PROBLEM TO SOLVE | The line containing "Instruction: Open the" and every line after it, through the last line of the records, are to be transcribed exactly, and nothing else.

────

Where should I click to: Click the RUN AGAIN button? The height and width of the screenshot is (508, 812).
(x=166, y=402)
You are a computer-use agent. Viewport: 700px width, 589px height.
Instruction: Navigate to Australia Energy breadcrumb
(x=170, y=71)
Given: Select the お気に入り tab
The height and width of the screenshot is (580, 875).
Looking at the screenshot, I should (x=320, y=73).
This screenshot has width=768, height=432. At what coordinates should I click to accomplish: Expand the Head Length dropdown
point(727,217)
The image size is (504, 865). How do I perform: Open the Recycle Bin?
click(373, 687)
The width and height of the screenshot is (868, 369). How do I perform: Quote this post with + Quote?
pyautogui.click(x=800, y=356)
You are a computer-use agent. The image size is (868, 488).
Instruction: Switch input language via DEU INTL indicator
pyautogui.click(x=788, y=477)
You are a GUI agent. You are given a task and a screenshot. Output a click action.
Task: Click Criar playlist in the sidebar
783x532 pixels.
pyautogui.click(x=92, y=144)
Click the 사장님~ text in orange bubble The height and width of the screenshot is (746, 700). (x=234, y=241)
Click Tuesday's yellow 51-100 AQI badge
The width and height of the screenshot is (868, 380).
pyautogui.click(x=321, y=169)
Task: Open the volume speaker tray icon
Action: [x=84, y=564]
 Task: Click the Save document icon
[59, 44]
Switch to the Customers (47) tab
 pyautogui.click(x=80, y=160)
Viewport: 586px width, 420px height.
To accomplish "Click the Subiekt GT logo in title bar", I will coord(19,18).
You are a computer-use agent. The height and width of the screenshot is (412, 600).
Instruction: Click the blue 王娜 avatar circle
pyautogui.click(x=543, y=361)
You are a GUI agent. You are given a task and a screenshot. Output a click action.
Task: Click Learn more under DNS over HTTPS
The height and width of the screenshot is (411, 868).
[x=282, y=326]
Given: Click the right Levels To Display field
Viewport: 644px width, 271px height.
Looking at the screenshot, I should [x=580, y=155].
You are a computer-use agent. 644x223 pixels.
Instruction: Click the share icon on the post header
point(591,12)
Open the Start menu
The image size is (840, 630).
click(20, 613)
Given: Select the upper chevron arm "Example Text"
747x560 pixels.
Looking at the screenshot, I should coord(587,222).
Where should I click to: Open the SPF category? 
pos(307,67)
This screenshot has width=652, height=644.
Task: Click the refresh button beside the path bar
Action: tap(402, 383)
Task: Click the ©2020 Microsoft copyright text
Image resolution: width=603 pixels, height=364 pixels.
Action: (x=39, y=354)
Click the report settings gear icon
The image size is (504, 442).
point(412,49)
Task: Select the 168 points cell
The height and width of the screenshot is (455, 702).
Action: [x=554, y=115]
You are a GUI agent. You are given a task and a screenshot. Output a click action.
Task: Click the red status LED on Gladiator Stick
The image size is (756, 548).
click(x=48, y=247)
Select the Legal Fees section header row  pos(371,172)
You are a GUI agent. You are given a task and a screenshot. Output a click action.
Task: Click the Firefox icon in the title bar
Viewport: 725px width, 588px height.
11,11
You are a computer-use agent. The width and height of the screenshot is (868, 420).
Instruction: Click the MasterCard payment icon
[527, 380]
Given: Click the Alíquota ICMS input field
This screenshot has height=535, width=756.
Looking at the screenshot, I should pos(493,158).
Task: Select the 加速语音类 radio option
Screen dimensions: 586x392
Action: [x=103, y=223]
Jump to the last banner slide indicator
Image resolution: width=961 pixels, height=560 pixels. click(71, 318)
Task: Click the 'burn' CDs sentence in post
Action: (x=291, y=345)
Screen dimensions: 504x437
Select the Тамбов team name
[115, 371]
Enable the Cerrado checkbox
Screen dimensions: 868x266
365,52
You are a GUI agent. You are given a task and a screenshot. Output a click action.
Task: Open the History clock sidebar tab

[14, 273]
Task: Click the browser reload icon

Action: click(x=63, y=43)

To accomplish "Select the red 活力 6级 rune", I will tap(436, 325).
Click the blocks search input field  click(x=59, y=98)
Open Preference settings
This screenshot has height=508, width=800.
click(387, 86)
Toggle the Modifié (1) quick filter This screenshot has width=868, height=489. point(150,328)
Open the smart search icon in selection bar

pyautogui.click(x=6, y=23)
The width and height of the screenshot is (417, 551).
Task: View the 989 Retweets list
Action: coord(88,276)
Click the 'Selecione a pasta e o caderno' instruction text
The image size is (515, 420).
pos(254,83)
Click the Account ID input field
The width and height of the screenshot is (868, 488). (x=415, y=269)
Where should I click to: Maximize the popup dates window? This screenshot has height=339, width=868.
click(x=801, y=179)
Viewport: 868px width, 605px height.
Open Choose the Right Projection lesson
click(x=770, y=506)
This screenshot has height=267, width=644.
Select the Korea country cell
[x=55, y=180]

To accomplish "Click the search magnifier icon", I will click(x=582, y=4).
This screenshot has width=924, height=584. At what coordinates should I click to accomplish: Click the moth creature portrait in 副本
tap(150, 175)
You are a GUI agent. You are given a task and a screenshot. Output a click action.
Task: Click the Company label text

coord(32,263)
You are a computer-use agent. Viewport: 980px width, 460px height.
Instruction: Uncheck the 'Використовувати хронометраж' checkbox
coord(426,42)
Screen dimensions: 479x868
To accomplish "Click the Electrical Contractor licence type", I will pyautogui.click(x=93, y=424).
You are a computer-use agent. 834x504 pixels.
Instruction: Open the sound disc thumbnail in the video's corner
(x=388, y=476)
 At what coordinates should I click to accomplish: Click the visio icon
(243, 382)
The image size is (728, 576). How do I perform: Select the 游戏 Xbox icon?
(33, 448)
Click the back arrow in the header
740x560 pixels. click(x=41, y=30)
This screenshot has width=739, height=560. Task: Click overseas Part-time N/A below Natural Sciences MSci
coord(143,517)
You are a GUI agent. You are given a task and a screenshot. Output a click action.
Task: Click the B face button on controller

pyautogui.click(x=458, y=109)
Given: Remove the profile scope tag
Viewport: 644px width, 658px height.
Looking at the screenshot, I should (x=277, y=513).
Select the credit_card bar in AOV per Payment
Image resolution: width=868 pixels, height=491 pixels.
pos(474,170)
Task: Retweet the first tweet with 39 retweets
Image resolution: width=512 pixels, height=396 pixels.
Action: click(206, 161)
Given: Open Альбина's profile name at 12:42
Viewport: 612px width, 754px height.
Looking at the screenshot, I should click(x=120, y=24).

────

WRITTEN REPLY |
Instruction: Open the sound disc thumbnail in the video's corner
(x=388, y=476)
 At what coordinates should I click to accomplish: Click the visio icon
(243, 382)
The image size is (728, 576). How do I perform: Select the 游戏 Xbox icon?
(33, 448)
Click the back arrow in the header
740x560 pixels. click(x=41, y=30)
This screenshot has width=739, height=560. Task: Click overseas Part-time N/A below Natural Sciences MSci
coord(143,517)
You are a GUI agent. You are given a task and a screenshot. Output a click action.
Task: Click the B face button on controller

pyautogui.click(x=458, y=109)
Given: Remove the profile scope tag
Viewport: 644px width, 658px height.
Looking at the screenshot, I should (x=277, y=513).
Select the credit_card bar in AOV per Payment
Image resolution: width=868 pixels, height=491 pixels.
pos(474,170)
Task: Retweet the first tweet with 39 retweets
Image resolution: width=512 pixels, height=396 pixels.
Action: click(206, 161)
Given: Open Альбина's profile name at 12:42
Viewport: 612px width, 754px height.
Looking at the screenshot, I should click(x=120, y=24).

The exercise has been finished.